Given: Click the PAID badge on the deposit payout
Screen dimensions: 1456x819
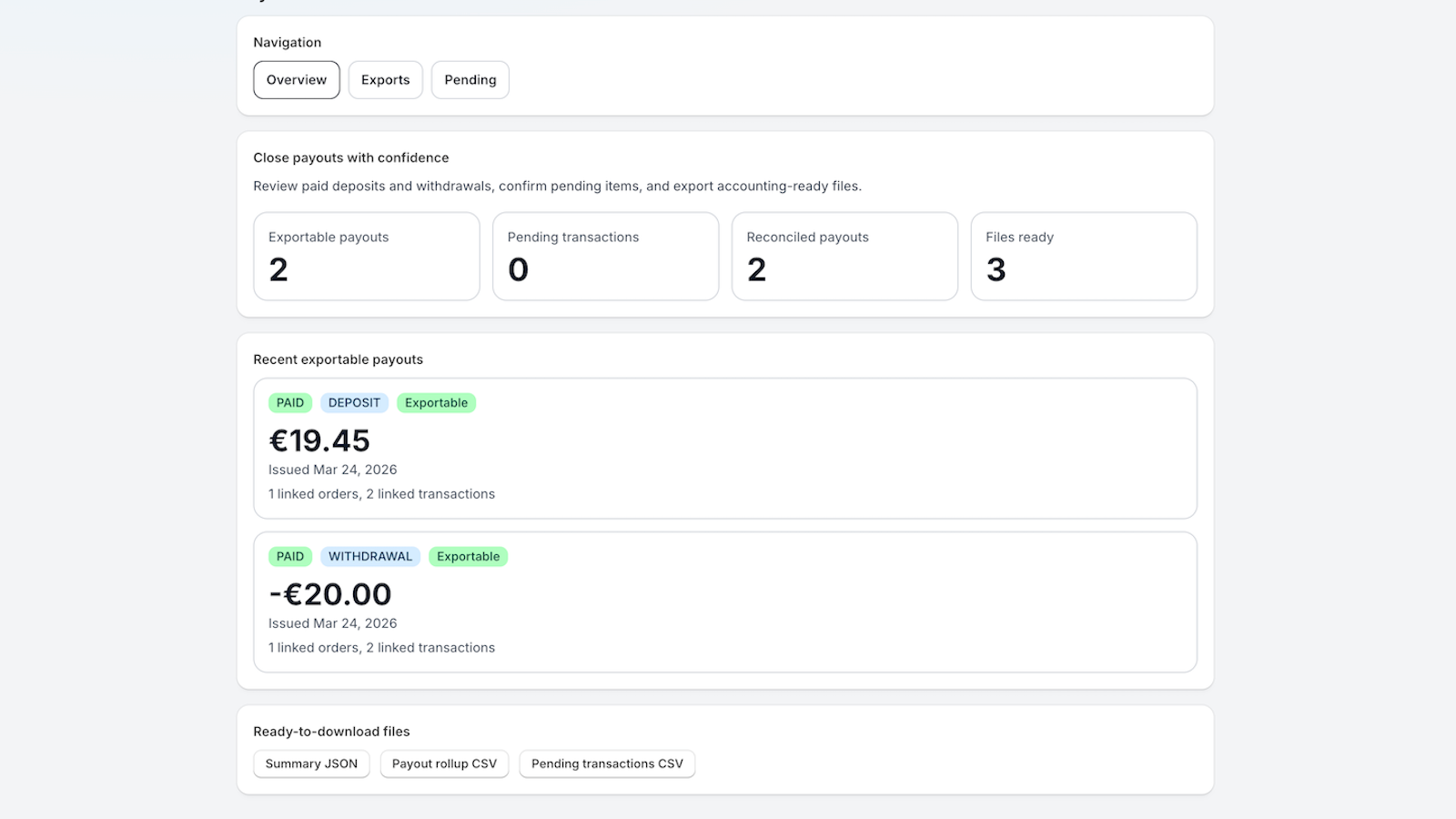Looking at the screenshot, I should 290,403.
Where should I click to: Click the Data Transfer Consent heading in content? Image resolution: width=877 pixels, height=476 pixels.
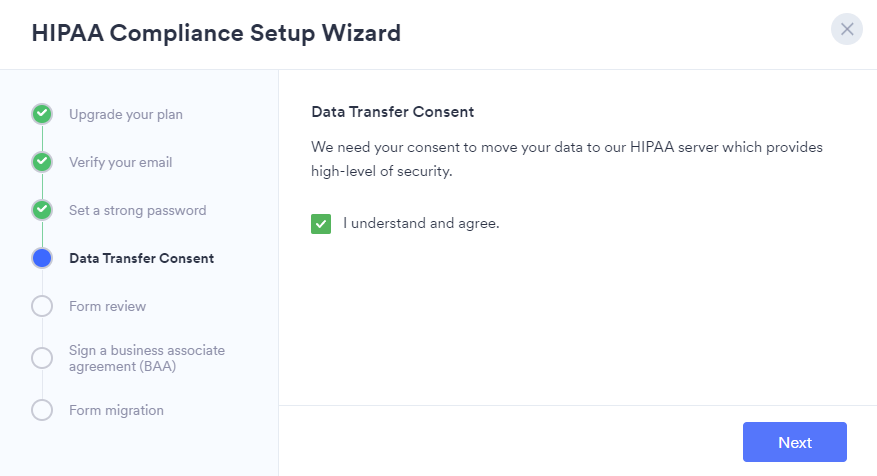pyautogui.click(x=393, y=111)
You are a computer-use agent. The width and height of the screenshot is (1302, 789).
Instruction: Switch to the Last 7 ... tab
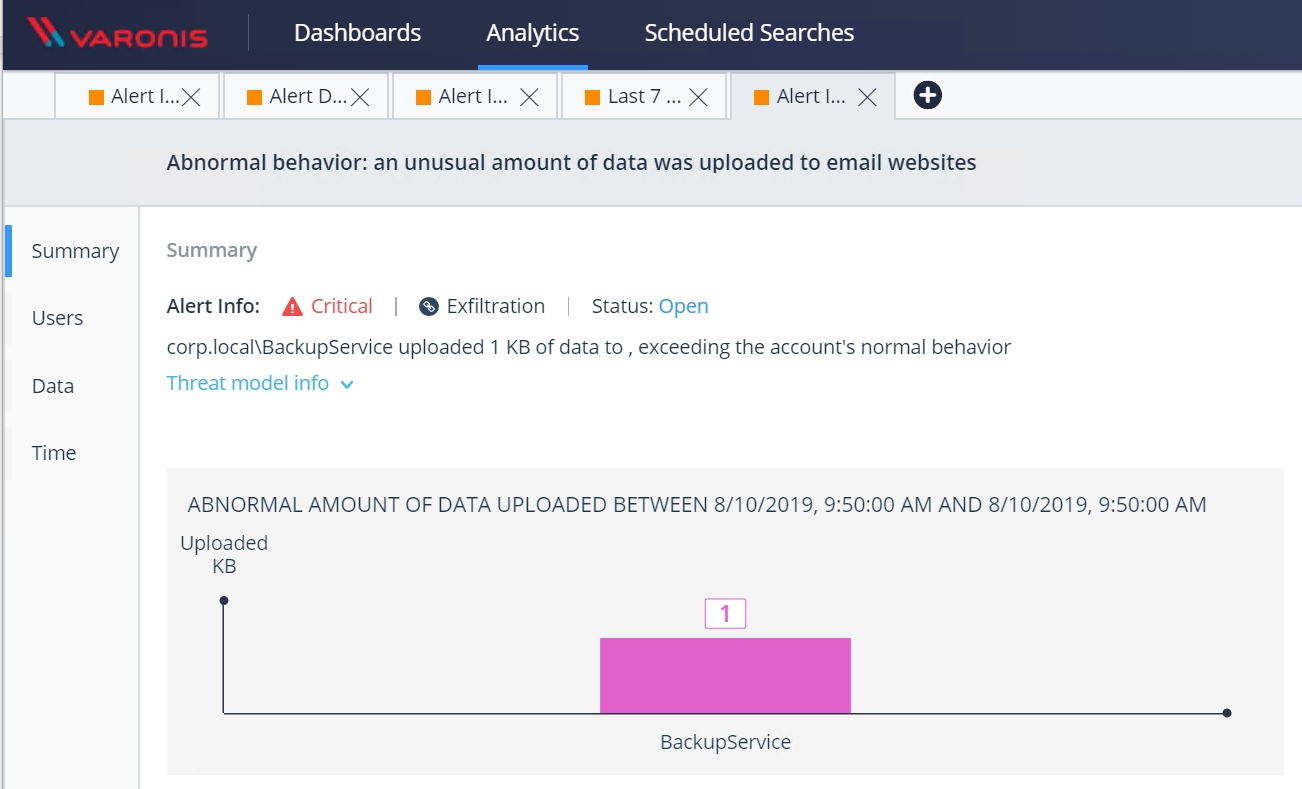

EXERCISE REQUIREMENTS :: Copy out the material above word for word, leaving out the pictures.

THE ANSWER ::
Given: Click the PAID badge on the deposit payout
Screen dimensions: 1456x819
Looking at the screenshot, I should 290,403.
Where should I click to: Click the Data Transfer Consent heading in content? Image resolution: width=877 pixels, height=476 pixels.
pyautogui.click(x=393, y=111)
You are a computer-use agent. The width and height of the screenshot is (1302, 789).
Instruction: Switch to the Last 7 ... tab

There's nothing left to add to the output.